Creates a combined split-sepolicy file in merge_target_files.py.
This follows the same steps as OpenSplitPolicy() in
system/core/init/selinux.cpp on the device.
Bug: 178864050
Test: merge_target_files for R+S and S+S devices
Test: test_merge_target_files
Change-Id: Ia41a436bfda8e2cb65706122f0ff3805b99d16e1
diff --git a/tools/releasetools/merge_target_files.py b/tools/releasetools/merge_target_files.py
index 3d9c717..16cab4f 100755
--- a/tools/releasetools/merge_target_files.py
+++ b/tools/releasetools/merge_target_files.py
@@ -93,6 +93,7 @@
import subprocess
import sys
import zipfile
+from xml.etree import ElementTree
import add_img_to_target_files
import build_super_image
@@ -658,6 +659,80 @@
os.path.join(output_target_files_dir, 'META', 'vendor_file_contexts.bin'))
+def compile_split_sepolicy(product_out, partition_map, output_policy):
+ """Uses secilc to compile a split sepolicy file.
+
+ Depends on various */etc/selinux/* and */etc/vintf/* files within partitions.
+
+ Args:
+ product_out: PRODUCT_OUT directory, containing partition directories.
+ partition_map: A map of partition name -> relative path within product_out.
+ output_policy: The name of the output policy created by secilc.
+
+ Returns:
+ A command list that can be executed to create the compiled sepolicy.
+ """
+
+ def get_file(partition, path):
+ if partition not in partition_map:
+ logger.warning('Cannot load SEPolicy files for missing partition %s',
+ partition)
+ return None
+ return os.path.join(product_out, partition_map[partition], path)
+
+ # Load the kernel sepolicy version from the FCM. This is normally provided
+ # directly to selinux.cpp as a build flag, but is also available in this file.
+ fcm_file = get_file('system', 'etc/vintf/compatibility_matrix.device.xml')
+ if not fcm_file or not os.path.exists(fcm_file):
+ raise ExternalError('Missing required file for loading sepolicy: %s', fcm)
+ kernel_sepolicy_version = ElementTree.parse(fcm_file).getroot().find(
+ 'sepolicy/kernel-sepolicy-version').text
+
+ # Load the vendor's plat sepolicy version.
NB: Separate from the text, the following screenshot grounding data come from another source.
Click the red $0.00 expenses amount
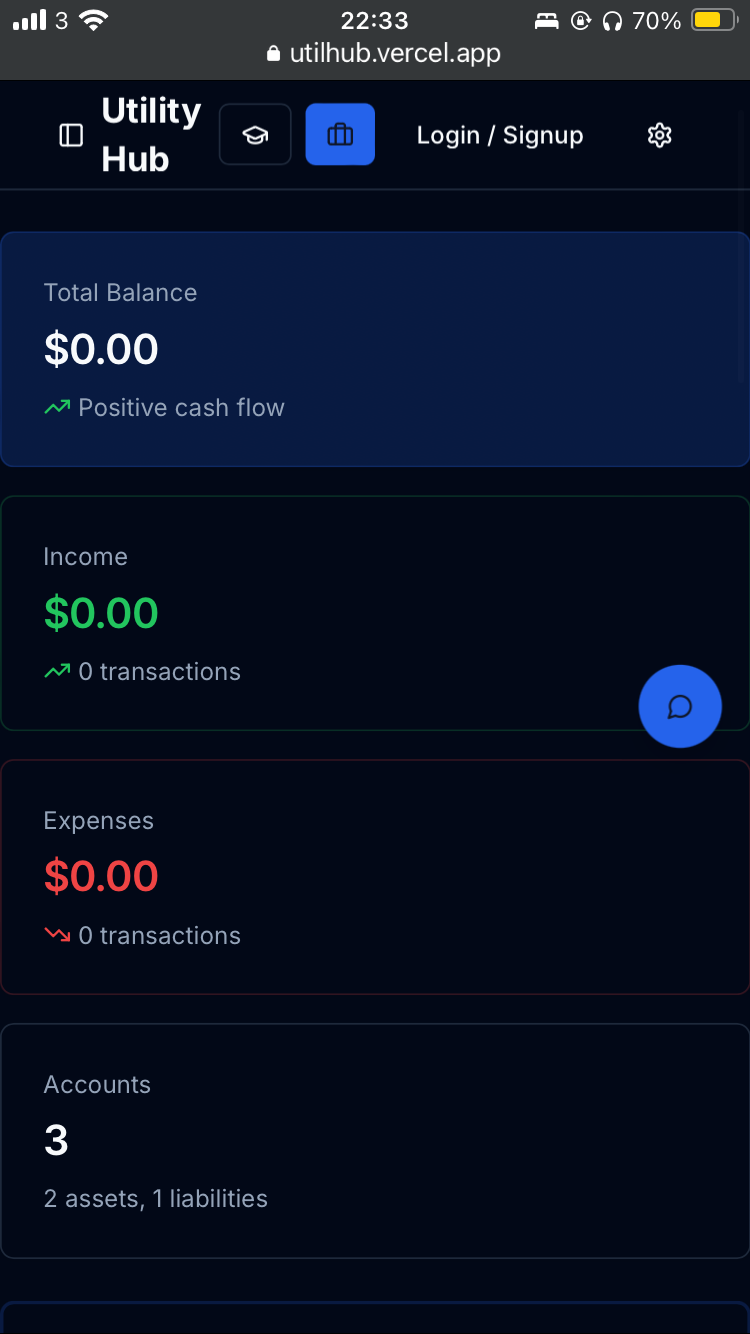 pos(101,877)
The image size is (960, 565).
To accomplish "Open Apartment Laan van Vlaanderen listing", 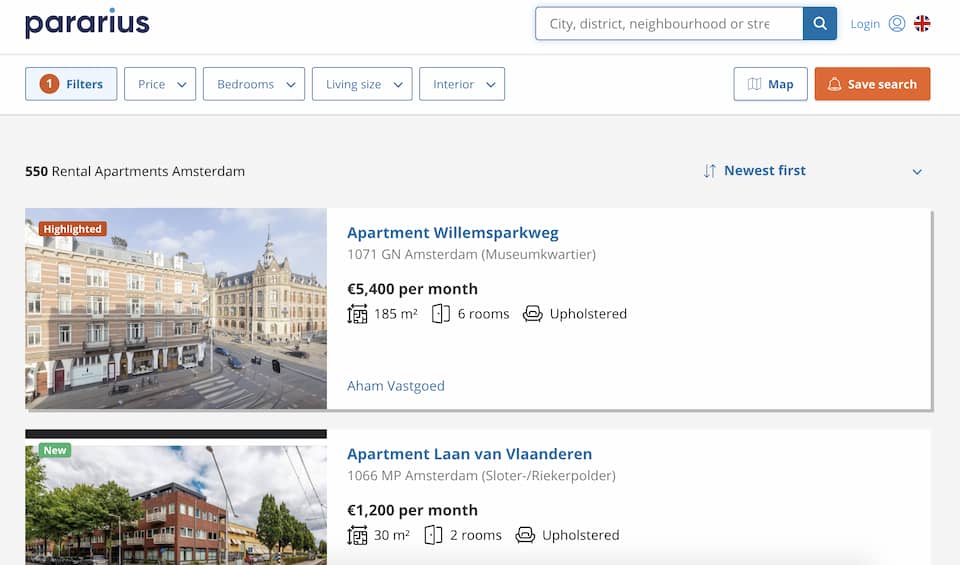I will point(469,454).
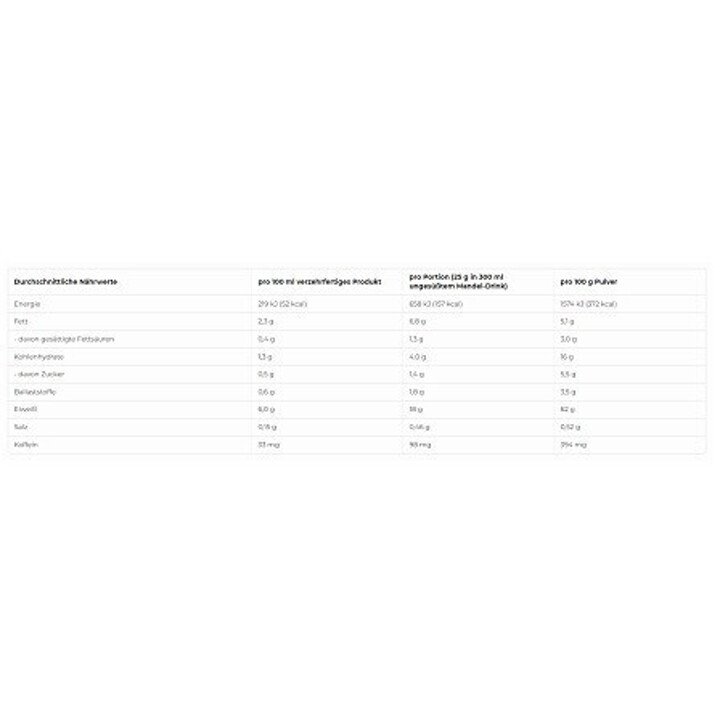Click the 'pro Portion' Mandel-Drink column header
The width and height of the screenshot is (720, 720).
(x=458, y=282)
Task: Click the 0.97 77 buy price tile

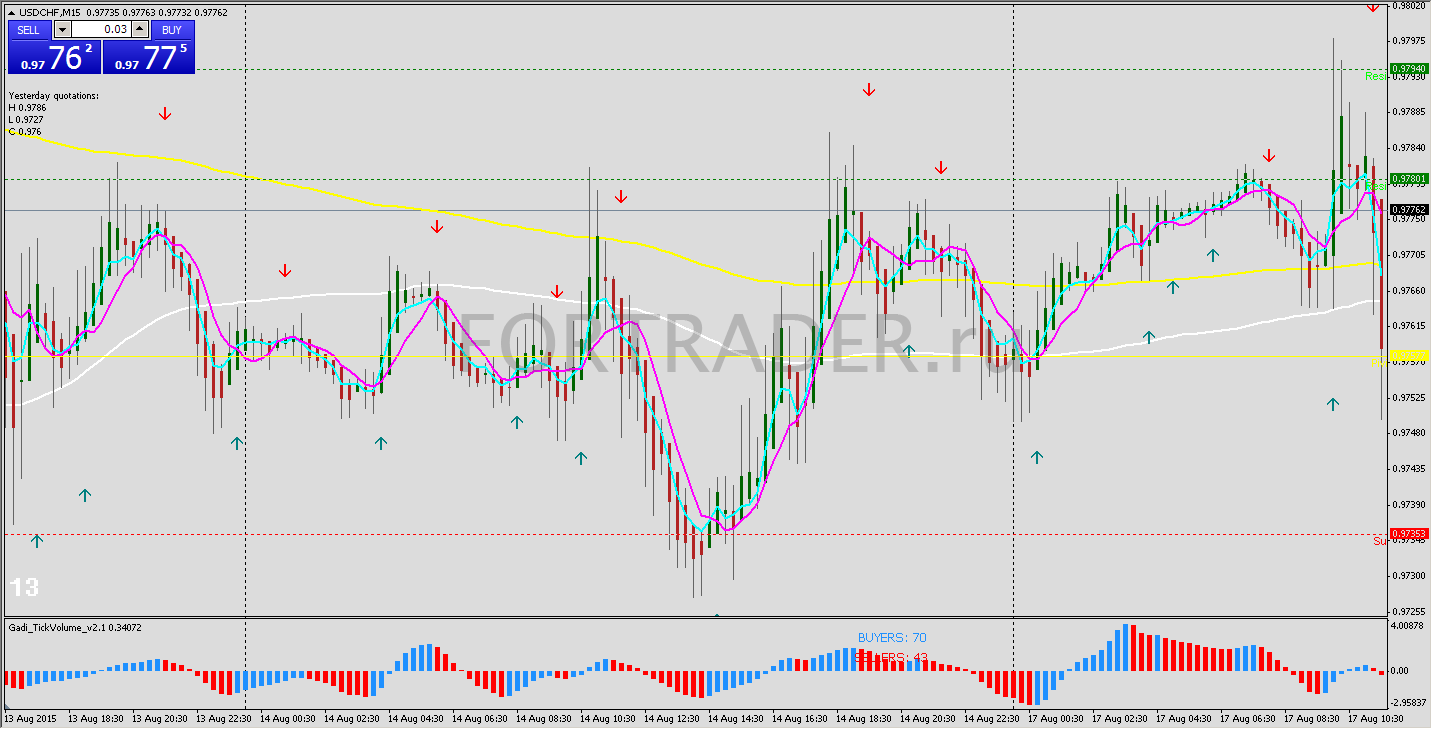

This is the version used for
+ # locating sepolicy mapping files.
+ vendor_plat_version_file = get_file('vendor',
+ 'etc/selinux/plat_sepolicy_vers.txt')
+ if not vendor_plat_version_file or not os.path.exists(
+ vendor_plat_version_file):
+ raise ExternalError('Missing required sepolicy file %s',
+ vendor_plat_version_file)
+ with open(vendor_plat_version_file) as f:
+ vendor_plat_version = f.read().strip()
+
+ # Use the same flags and arguments as selinux.cpp OpenSplitPolicy().
+ cmd = ['secilc', '-m', '-M', 'true', '-G', '-N']
+ cmd.extend(['-c', kernel_sepolicy_version])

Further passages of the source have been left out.